Pistol kosong? Kata ketiga laki-laki itu hampir serempak. Kurang ajar. Kalau saja aku tahu, bahwa pistolnya kosong ….
Ratna tenang saja, memandangi mereka sambil geleng-geleng kepala. Akhirnya berkata: silakan Tuan-tuan, kejarlah orang-orang itu. Pintu sudah terbuka luas untuk Tuan-tuan. Dan lampu-lampu di jalan cukup terang. Ingin kulihat kepengecutan dan kepalsuan mengejar kejujuran.
Pada saat itu, pelayan dan pegawaipegawai lainnya dari restoran itu masuk dengan muka gugup-gugup.
(Layar cepat turun)
***
Setelah menyaksikan pementasan drama tersebut, kalian dapat mengungkapkan identifikasi karakter tokoh-tokoh yang ada serta deskripsi latar atau setting, seperti contoh berikut.Dalam pementasan drama tersebut terdapat tokoh utama dan tokoh tambahan. Tokoh utama tersebut adalah Samsu, Mas Abu, Sumantri, Ratna, Hamid, dan Rusman.

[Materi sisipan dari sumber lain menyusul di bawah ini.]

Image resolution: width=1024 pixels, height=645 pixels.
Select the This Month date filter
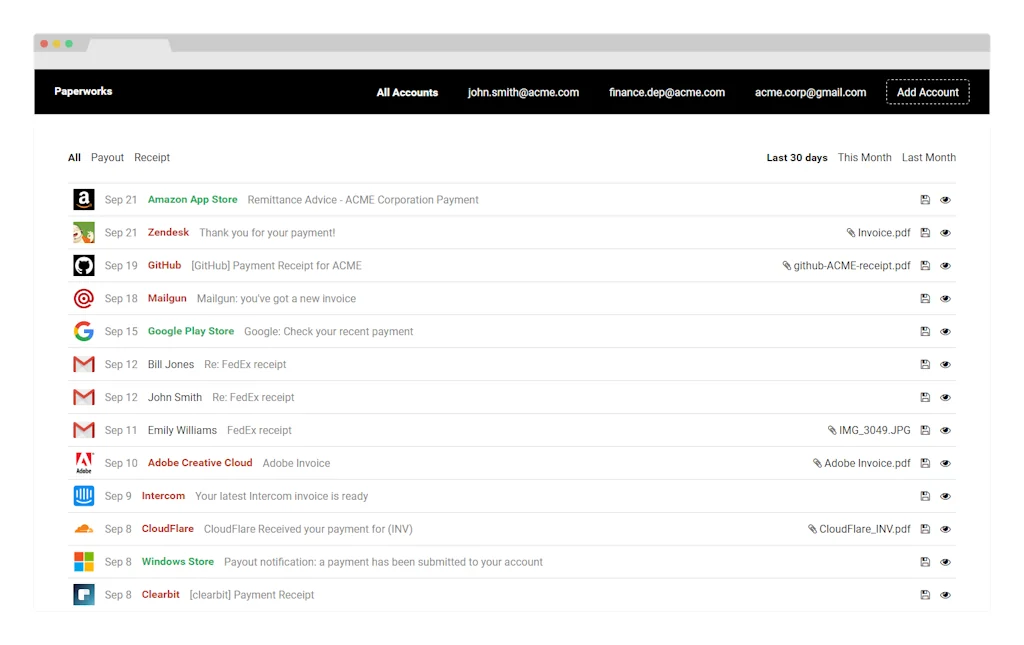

Adapun tokoh tambahannya adalah pelayan dan karyawan restoran lainnya.
Berdasarkan pementasan tersebut, saya melihat bahwa pada dasarnya tokoh Abu, Samsu, dan Sumantri memiliki karakter agak sombong, pengecut, dan penakut. Karakter tokoh Hamid dan Rusman adalah seorang yang frustasi dan suka iseng, sedangkan tokoh Ratna berkarakter tenang, tapi pemberani. Adapun tokoh tambahan tidak ditonjolkan secara jelas dalam pementasan.
Dilihat dari model penataan dan sesuatu yang terlihat pada latar atau setting tempat yang digunakan adalah sebuah restoran atau kafe. Bentuk meja dan desain ruangan yang ada menunjukkan bahwa tempat tersebut merupakan restoran mewah. Dari beberapa dialog menunjukkan bahwa latar waktu peristiwa dalam cerita sekitar tahun 1950-an.
Adapun dilihat dari latar atau setting waktu, cerita tersebut mengambil setting waktu pada malam hari, kira-kira pukul 10 malam. Hal ini ditunjukkan oleh jam dinding yang menempel di dinding belakang meja kasir.
Contoh Cara Menanggapi Pementasan Drama
Setelah menyimak dan memerhatikan pementasan, kalian dapat berapresiasi dengan cara menilai dan memberikan tanggapan penilaian dan tanggapan terhadap pementasan tersebut.Contoh tanggapan sebagai berikut.
1. Ekspresi Fransiska sebagai tokoh Ratna cukup bagus, hanya volume vokal yang kurang kuat dan intonasi yang kurang tepat sedikit mengurangi kesampaian dialog yang diucapkan. Namun, pada dasarnya pemeranan tokoh Ratna sudah cukup bagus.
2. Pemeranan tokoh Samsu cukup memikat. Sedikit kekurangannya ketika terjadi adegan penodongan oleh Hamid, ekspresi Samsu kurang menampakkan ketakutannya.
3. Penataan dekorasi dan propertinya benar-benar artistik, sederhana, tapi terkesan indah.